I think we can do better than REST APIs.
The REST architectural constraints are designed with a particular problem in mind: "long-lived network-based applications that span multiple organizations." The reference application for REST is the world wide web. If that's not the kind of problem you have, then REST may not be the right fit.
HTTP is an application, whose application domain is the transfer of documents over a network. If you can frame your problem as document transfer over a network, then a whole bunch of the work has already been done for you, and you can leverage it if you are willing to conform to its constraints.
The remote authoring idioms in HTTP (primarily GET/PUT) are very crud like - please give me your latest representation of some document; here is my latest representation of some document, please make your copy look like mine. Our API is a facade -- we pretend to be a dumb document store that understands GET and PUT semantics, but behind the scenes we do useful work.
So we might have, for example, a simple todo list. At the beginning, it is empty
GET /todoList
200 OK
[]
And if we wanted to send an email to Bob, we would first edit our local copy of the document.
["Send an email to bob@example.org"]
And then we would ask the server to make its copy of the document look like our copy
PUT /todoList
["Send an email to bob@example.org"]
HTTP semantics tell the server how to interpret this message, but it gets to choose for itself what to do with it. The server might, for example, update it's own local copy of /todoList, send the email to Bob, update its representation of /recentlySentEmail, update its representation of /recentlySentEmailsToBob, and so on.
The response from the server takes a number of standard forms; 202 Accepted
-- I understood your request, and I may do it later; 204 -- No Content
-- I edited my copy of the document to match yours, here's some meta data; 200 OK
-- I've made changes to my representation of the document, here they are (or alternatively, I've made changes to my copy of the document, you can ask me for a refreshed copy).

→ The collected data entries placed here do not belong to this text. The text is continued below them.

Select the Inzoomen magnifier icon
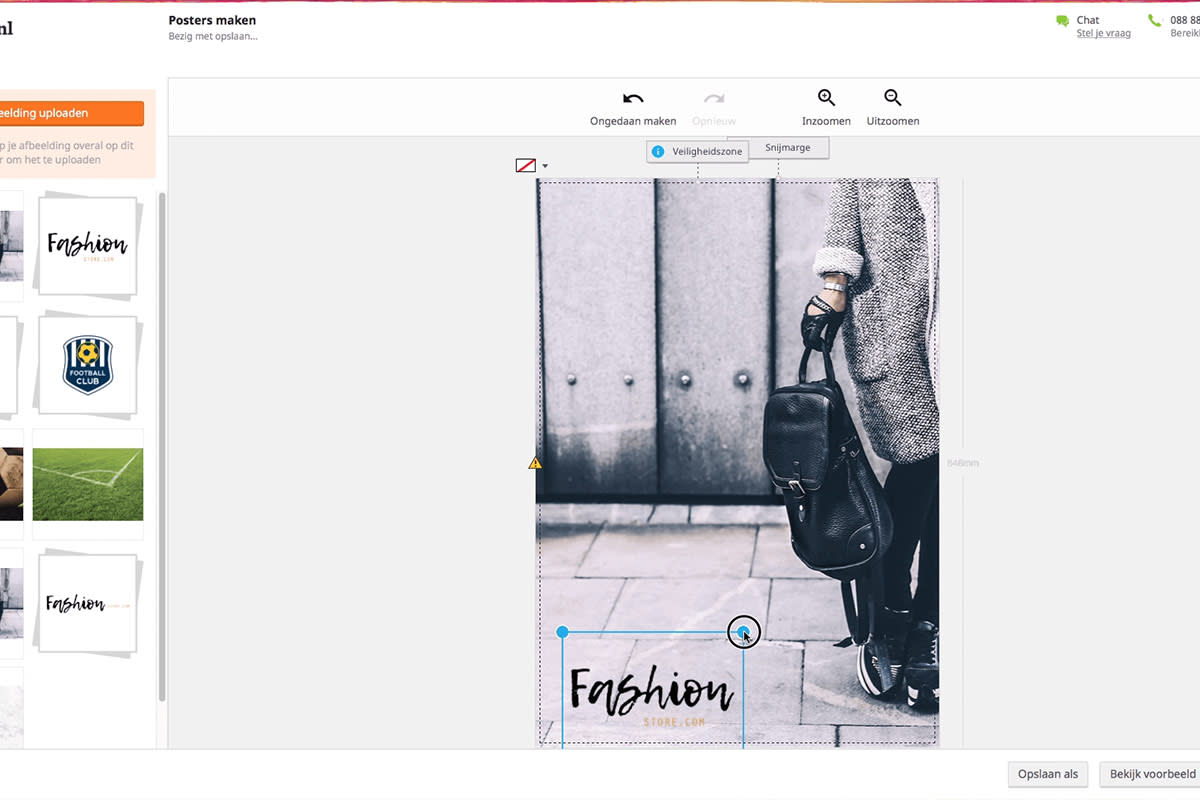The height and width of the screenshot is (800, 1200). coord(825,98)
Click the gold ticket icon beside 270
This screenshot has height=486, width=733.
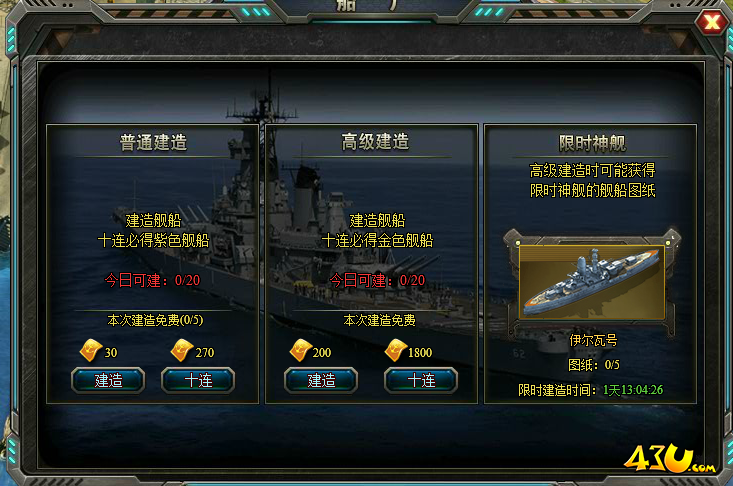tap(182, 351)
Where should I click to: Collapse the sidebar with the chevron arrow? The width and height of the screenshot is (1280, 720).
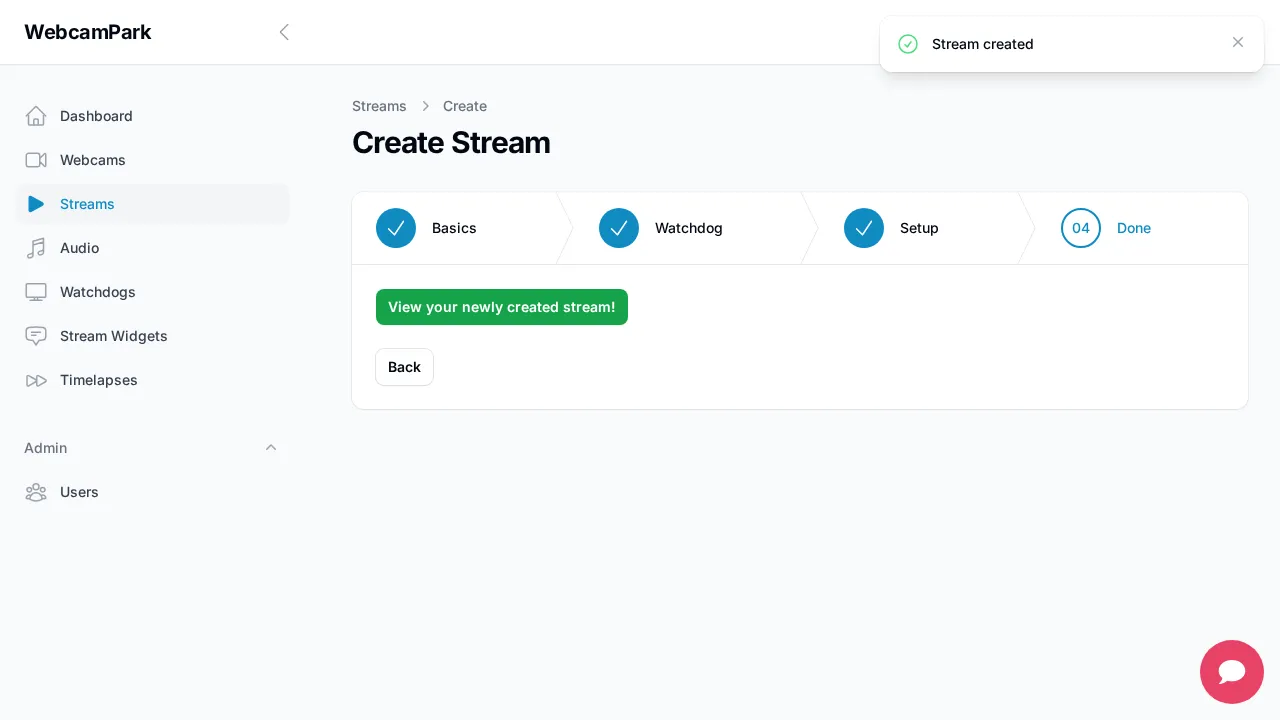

if we want to update template and also instruct the server to update all documents based on the template, what would be a good design?
The most straight forward example would be to just send the revised template, and allow the server to update other resources as it sees fit
GET /template
200 ....
[original representation of template]
// make edits
PUT /template
[revised representation of template]
200 OK
If the server knows which documents need to be updated, it can just update them. Ta-Da.
If the client needs to know which resources have been updated, just send that list back
PUT /template
[revised representation of template]
200 OK
[URI of resources changed by the template]
It can be a useful design exercise to work through how you might achieve the result using a web site. How might it go. You would GET a resource that includes a form; the form might include a text area with some string representation of a template. You would replace the representation in the form with the one you wanted, and submit the form, carrying the template to the server. It would make changes, then give you back a new form, with check boxes for the different resources that will be affected by the change, allowing you to perhaps change the default selections. You would submit that form, and then the server could make the appropriate changes.
That, right there, is REST -- because you are using standardized media types, general purpose components (like browsers) can do all of the HTTP and HTML book keeping. The browser knows how forms work, it knows how to take the form processing rules and meta data to create the appropriate requests. The web caches all know which representations can be stored, and which should be invalidated.